As is often the case, birders who came to see the herons also checked out the rest of the wildlife area, finding some excellent shorebird habitat at Wright Marsh. Several intrepid birders from the Kidron area took time to carefully look through the hundreds of Lesser and Greater Yellowlegs, Dunlin, Pectoral Sandpipers and a few dowitchers (probably both Long-billed and Short-billed). They also found a nicely plumaged Stilt Sandpiper and one different-looking shorebird.
The longer they studied the bird and watched it in flight, the more certain they were that it was a female Ruff (also called a Reeve). Calling in some of the rest of us resulted in all of us agreeing that it was indeed a Reeve. By then, the late evening light was getting low and I had left my camera in the car, resulting in a good run to get it, but very poor quality photos. Years ago, several of these very rare shorebirds were found at Funk Bottoms, but this was probably the first one in our area for 20 years or more.
More phone calls were made and a number of birders showed up the next day at Wright Marsh but failed to locate the Reeve.

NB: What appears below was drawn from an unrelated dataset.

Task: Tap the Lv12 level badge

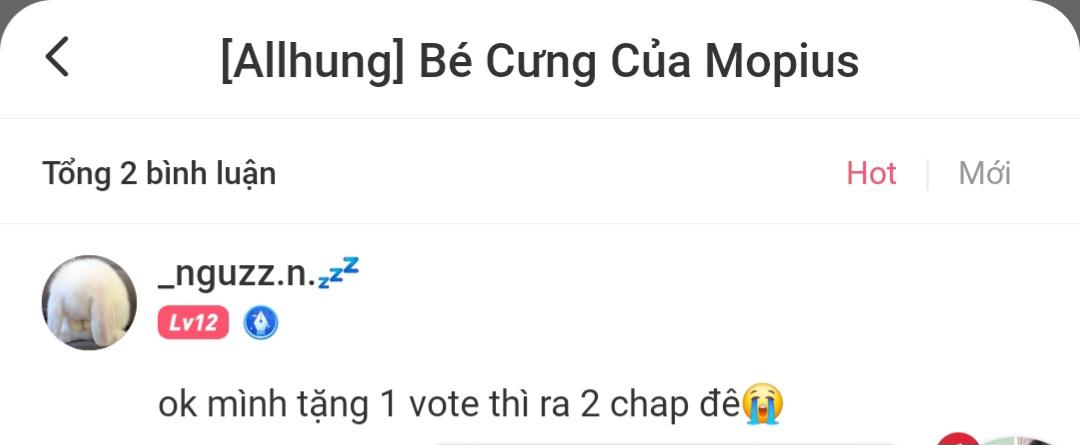Action: tap(193, 322)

I was there for an hour or more and finally went home, only to get another call saying that nine Marbled Godwits had landed on the mudflats. This was late in the evening and I was already tired and hungry, but the thought of Marbled Godwits revived me. Arriving at Wright Marsh, I biked back out to the impoundment, only to learn that the Godwits had only stayed for a short time before flying off. Thatís the way it goes when you chase rare birds.
But thereís more! The next day, Wednesday, four of us were watching hawks at Conneaut when we got a call from Dennis Kline saying that there were three White-faced Ibis very close to Wright Marsh. These very rare western birds were in breeding plumage and feeding right along the highway. We had more than two hours to drive, arriving at the spot about 15 minutes after the birds had flown off. Fortunately, a number of birders got there in time and took some photos.